Social situations of all forms scare me to a point that sometimes I don’t even believe myself. I think to myself, Why am I afraid of this? At this point, I know it’s irrational, but it’s not something I can turn off. Sometimes that little voice in my head takes the words that I’ve heard others say about my anxiety and it speaks them loud and clear to me. It tells me how ridiculous it is that I feel more nervous seeing a teacher from high school at my place of employment than I feel getting on the Millennium Force at Cedar Point. It tells me my feelings are worthless and I need to just get over them. This last one is the one I’ve heard the most from my inner voice.

It’s incredibly difficult and I believe absolutely impossible, to “just get over them.” I can’t put those feelings aside and be OK like magic and because of this, I’m labeled as “weak” or “ridiculous.” I hear these words through every anxiety attack from that little voice in my head. It’s been a while since I’ve heard them from others, because everyone around me now understands. But that has taken time.

Hearing these words from the voice in my mind that is supposed to support me is very irritating. I can’t remember a time when it was for me, but now it is so far gone that it is a daily struggle to hear something positive from it. I’m working on it, but that also takes time.

## Dataset content
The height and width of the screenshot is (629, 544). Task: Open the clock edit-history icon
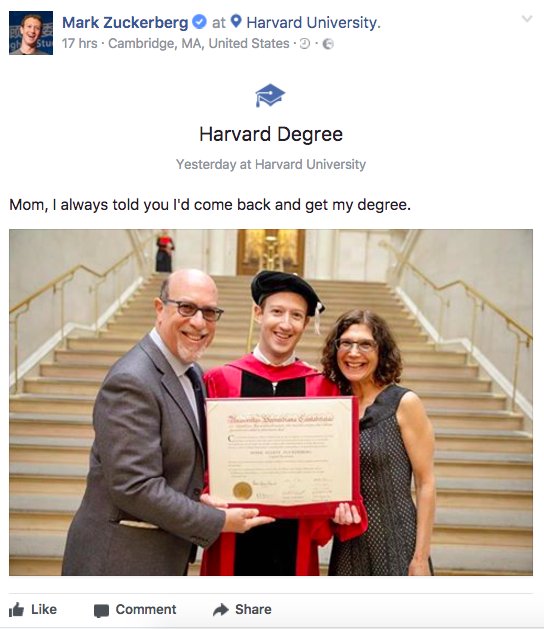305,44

--

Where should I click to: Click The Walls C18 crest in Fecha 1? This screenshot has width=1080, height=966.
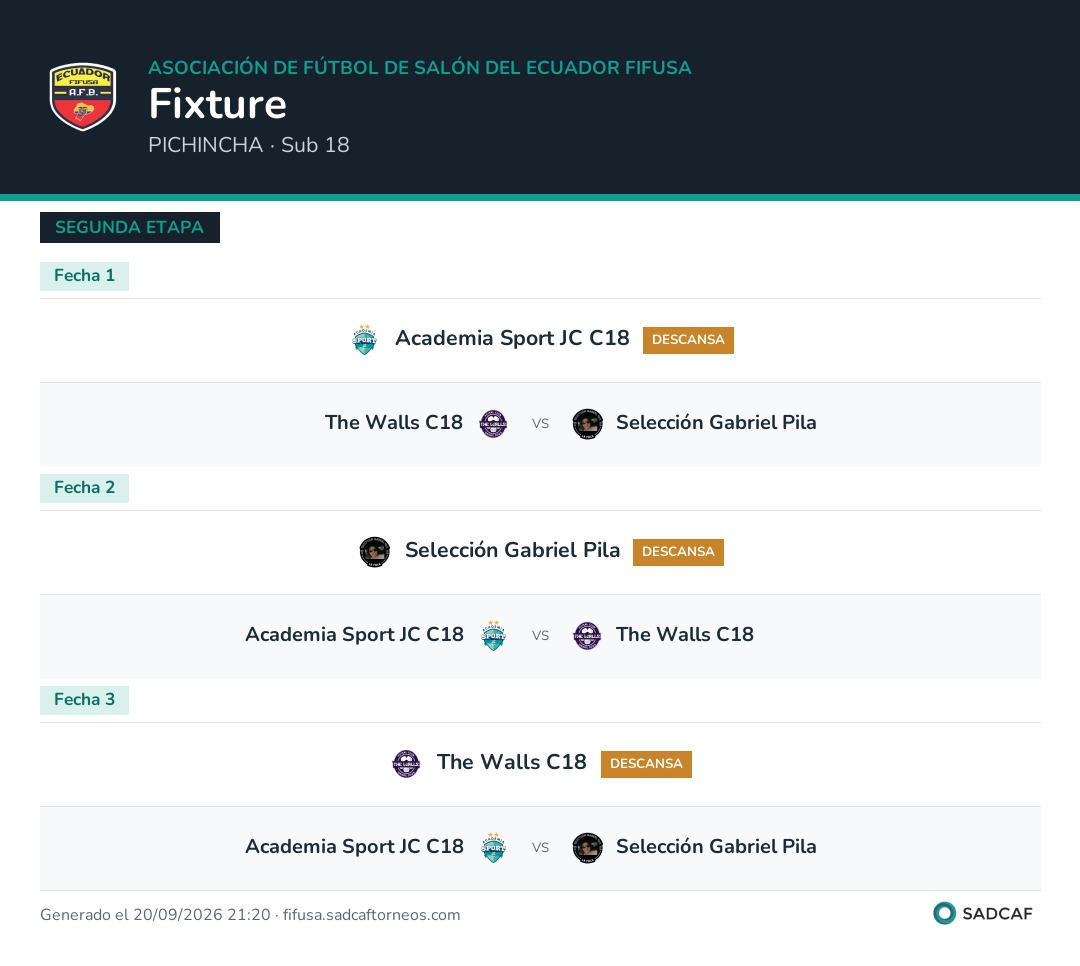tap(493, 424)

## What to work on
a) Rewrite the passage of the anxiety essay starting with "It’s incredibly difficult" and going on through "has taken time.", using "panic attack" in place of "anxiety attack".
b) Answer these questions from the anxiety essay:
(i) Which ride at Cedar Point does the writer name?
(ii) What two labels does the writer say they are given for not getting over their feelings?
(iii) How often is it a struggle to hear something positive from the inner voice?

## Set of answers
a)
It’s incredibly difficult and I believe absolutely impossible, to “just get over them.” I can’t put those feelings aside and be OK like magic and because of this, I’m labeled as “weak” or “ridiculous.” I hear these words through every panic attack from that little voice in my head. It’s been a while since I’ve heard them from others, because everyone around me now understands. But that has taken time.

b)
(i) The Millennium Force.
(ii) "Weak" and "ridiculous."
(iii) It is a daily struggle.